We could also cut down the functionality of the kdtree to only provid:
-
query_radius
- for moving window -
query
- for n nearest neighbors (which is provided by pykrige ATM)
So we can keep the external code base at a minimum.
@rth, @bsmurphy what do you think?
Do you think there is no way of doing this without using KDTree/Balltree from cython? E.g. computing the calculation in small batches or using sparse distance matrices. See e.g. KNeighborsTransformer
and the Aproximate nearest neighbours example.
I would suggest forking the critical parts of sklearn.neighbors
That code is legacy and quite convoluted (cf e.g. https://github.com/scikit-learn/scikit-learn/pull/4217) I would not recommend forking (and maintaining) it unless there is no way around it.
is commenting out from ..utils import check_array, and all occurrences of check_array in _binary_tree.pxi (4 times), since we can take care of the input our selfs (needs to be np.float64 array).
There is a SLEP 10 to replace check_array
with _validate_data
method in scikit-learn (which can be overwritten in contrib projects). It was partially merged https://github.com/scikit-learn/scikit-learn/pull/16112 and will be available in the next release (in ~1 month or so). If some estimators are not yet done it should be fairly easy to add them.

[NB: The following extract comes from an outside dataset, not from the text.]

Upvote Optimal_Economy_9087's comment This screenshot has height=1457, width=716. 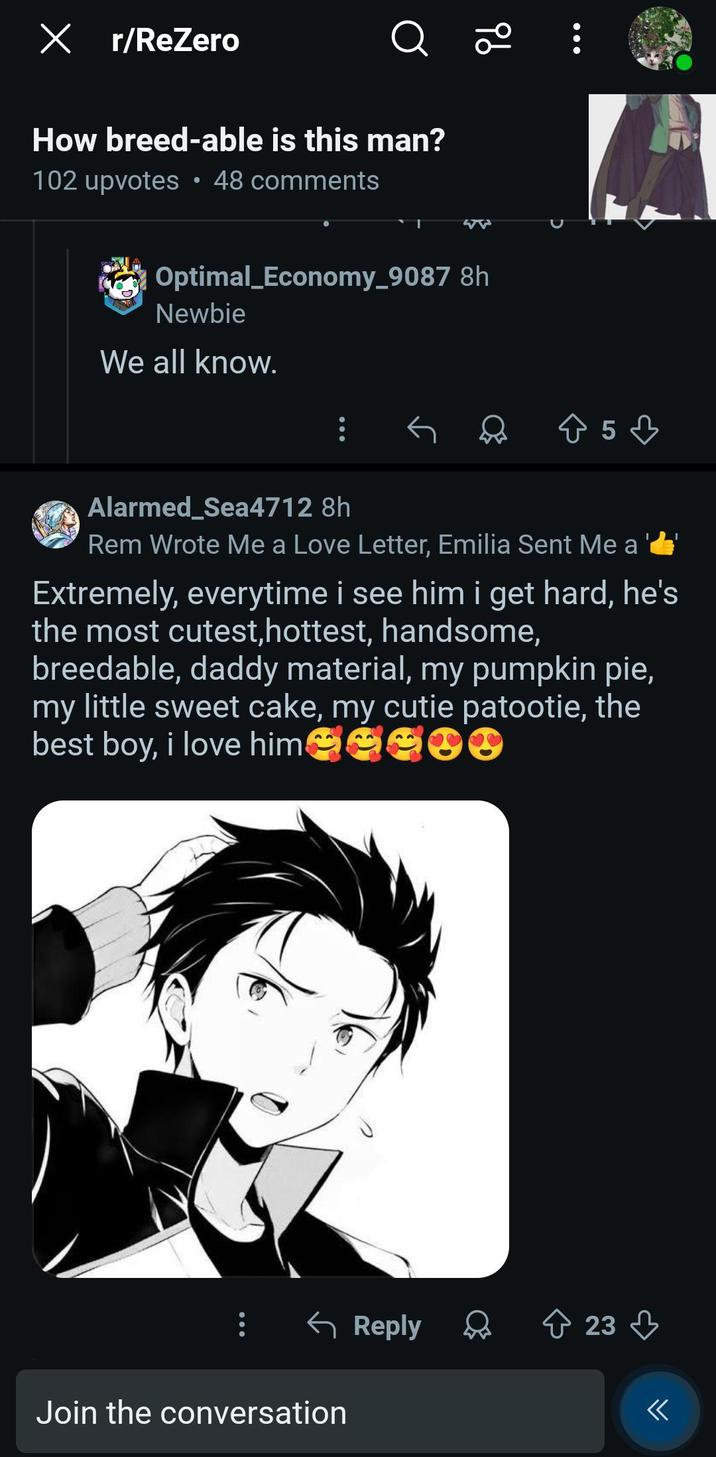coord(573,429)
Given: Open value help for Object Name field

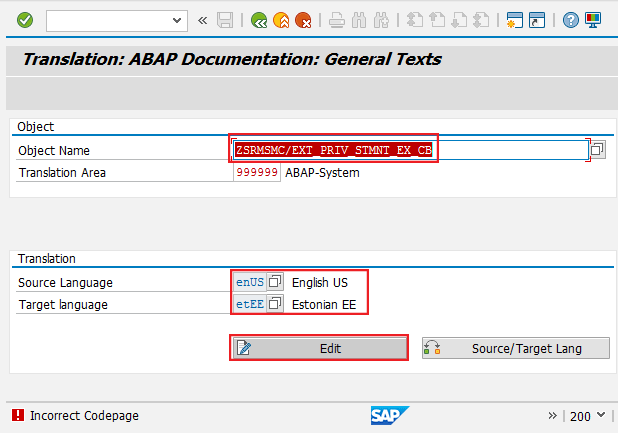Looking at the screenshot, I should [597, 150].
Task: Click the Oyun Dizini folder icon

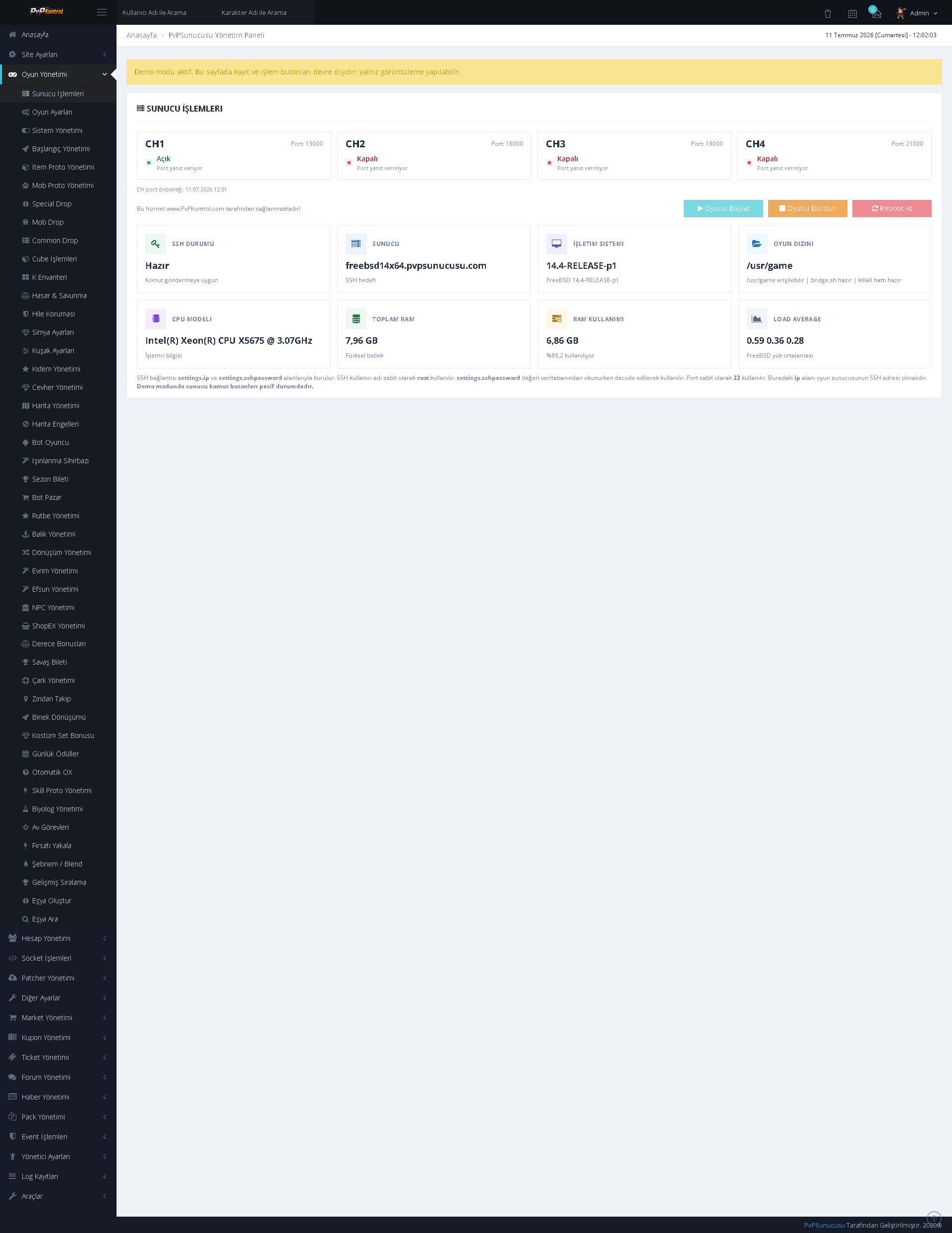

If we can't use the KDTree in cython, the loop over the gird-points needs to be done in python, or the full-distance matrix needs to be constructed and passed to cython to do the loop there. In the first case, we get a massive overhead in time, in the second case we get a massive overhead in memory consumption.
It seems, that the sklearn team doesn't want to provide kdtree for cython, since they think, it is to much of an maintainance overhead.
I'll think about it.
or the full-distance matrix needs to be constructed and passed to cython to do the loop there [...] in the second case we get a massive overhead in memory consumption.
Not if we use a sparse distance matrix (that only stores K nearest neigbours for each point).
It seems, that the sklearn team doesn't want to provide kdtree for cython, since they think, it is to much of an maintainance overhead.
You could try opening an issue about it there, but I do anticipate mostly negative feedback indeed due to maintenance costs.
If we use only K nearest neighbors, we still can't provide a search radius for the moving window. K-nearest neigbors always depend on the densitiy of the input data.
If we use only K nearest neighbors, we still can't provide a search radius for the moving window. K-nearest neigbors always depend on the densitiy of the input data.
I think it should also be possible to create a sparse distance matrix for neighbors within a given radius: i.e. a KNeighborsTransformer
but that uses radius_neighbors_graph
internally instead of kneighbors_graph
from NearestNeighbors
. But I guess not both of those at the same time.